Tuesday, April 08, 2014

Mandela's 'honorary granddaughter' Zelda la Grange to publish memoir

Penguin to publish her own account of how the one-time apartheid-supporting Afrikaner had 'her life and everything she once believed in transformed by the greatest man of her time'

Zelda la Grange walks hand-in-hand with Nelson Mandela in Johannesburg in 2007.
Zelda la Grange walks hand-in-hand with Nelson Mandela in Johannesburg in 2007. Photograph: Oryx Media Archive/Gallo Images

Zelda la Grange, Nelson Mandela's private secretary and "honorary granddaughter", is to publish a memoir of how she "had her life and everything she once believed in transformed by the greatest man of her time".

The book, Good Morning, Mr Mandela, has just been acquired by Penguin and will be published around the world on 19 June. It's a hot property at this week's London Book Fair, where international rights are selling fast – agent Jonny Geller accepted an offer from France this weekend. It will tell the story of la Grange's life, from how she grew up in South Africa as a white Afrikaner who supported the rules of segregation, to how, a few years after the end of apartheid, she would become Mandela's assistant.

Editor Helen Conford said that it was "a book that will touch your life and make you believe that every one of us, no matter who we are or what we have done, has the power to change. It has brought tears to the eyes of everyone who has read it. It shines with honesty and love. The lessons Nelson Mandela gave her as he renewed his country offer hope to everyone."

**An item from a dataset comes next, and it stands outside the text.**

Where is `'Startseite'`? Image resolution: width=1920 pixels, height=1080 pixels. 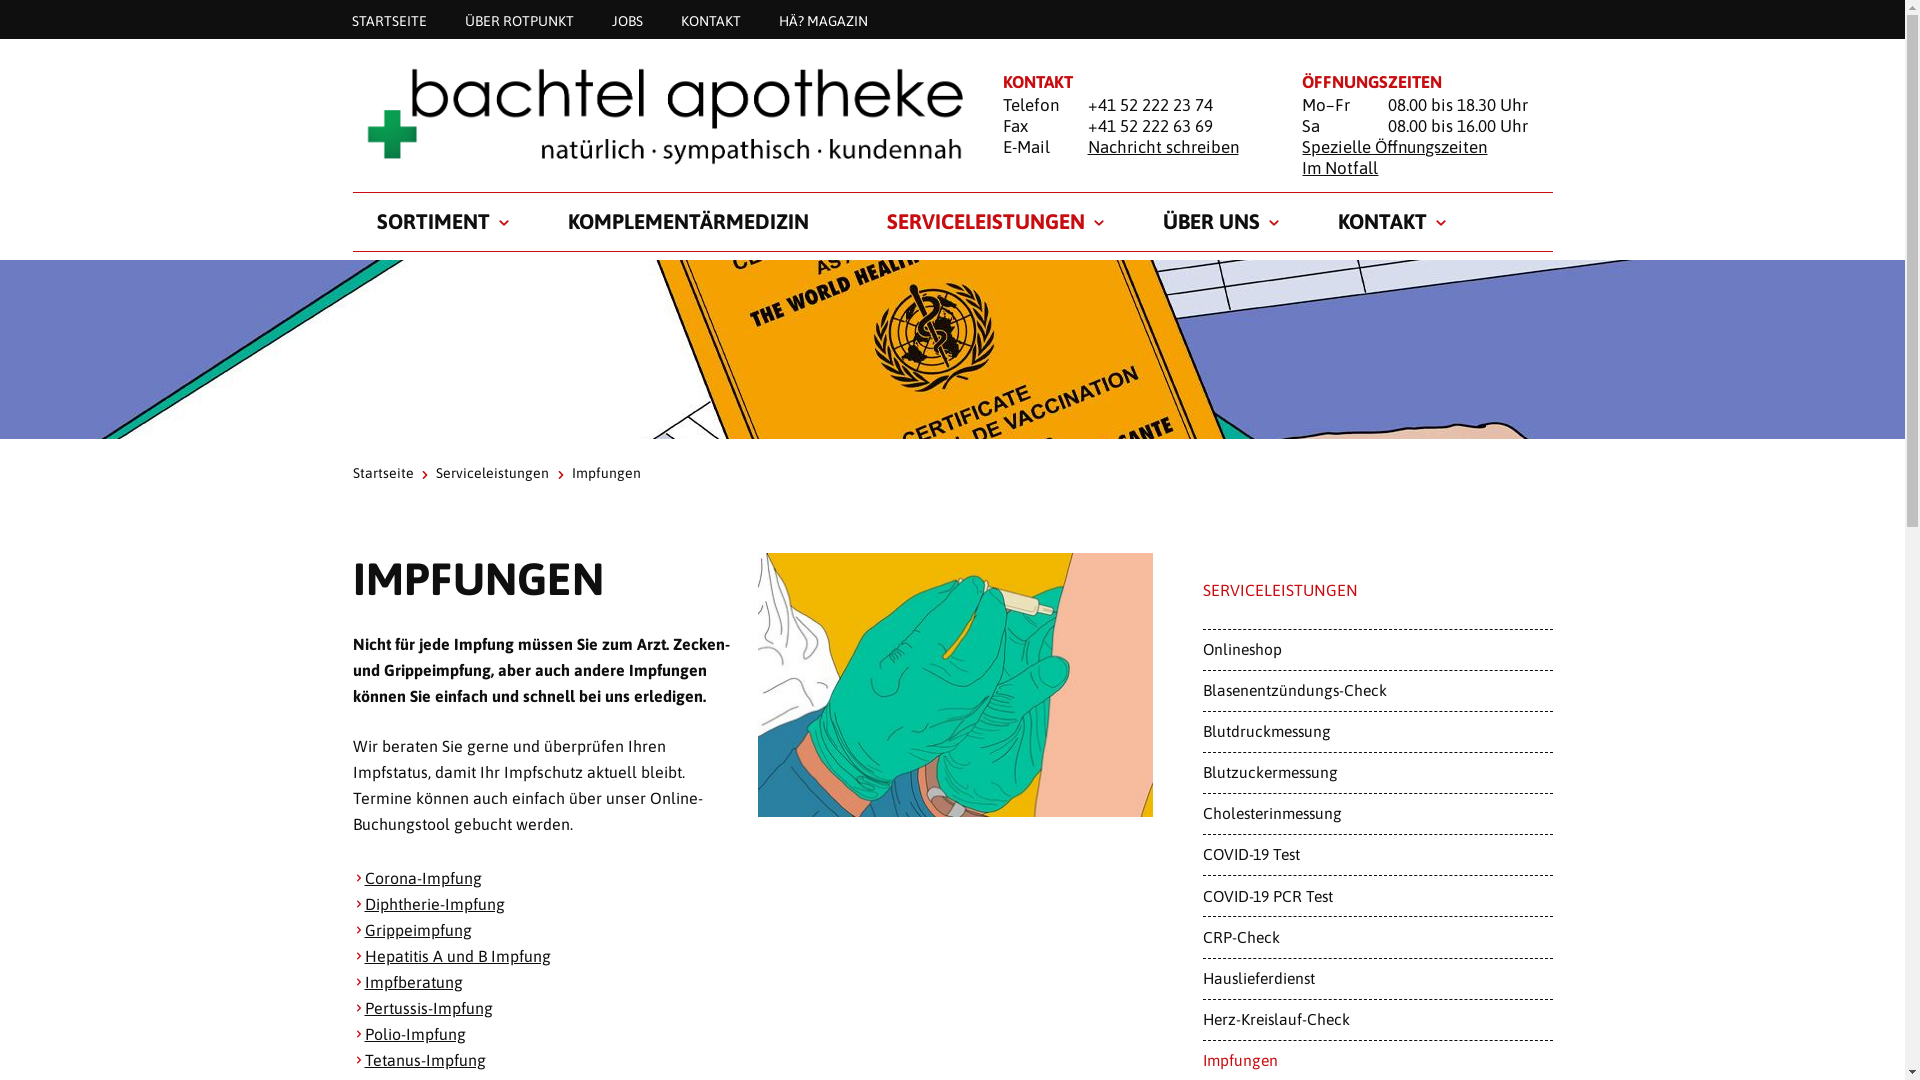 'Startseite' is located at coordinates (652, 116).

Geller said Good Morning, Mr Mandela, which la Grange is writing herself, was "a very genuine and heartfelt book that I think will make people see Madiba as a man in a different light".
"She really was completely devoted to the job," he added. "As people from Bono to Bill Clinton will testify, she was the gateway to the man, and that was a 24-hour job. But in the last year, she started to think that all her extraordinary experiences were worth putting down. [And] she's a natural writer."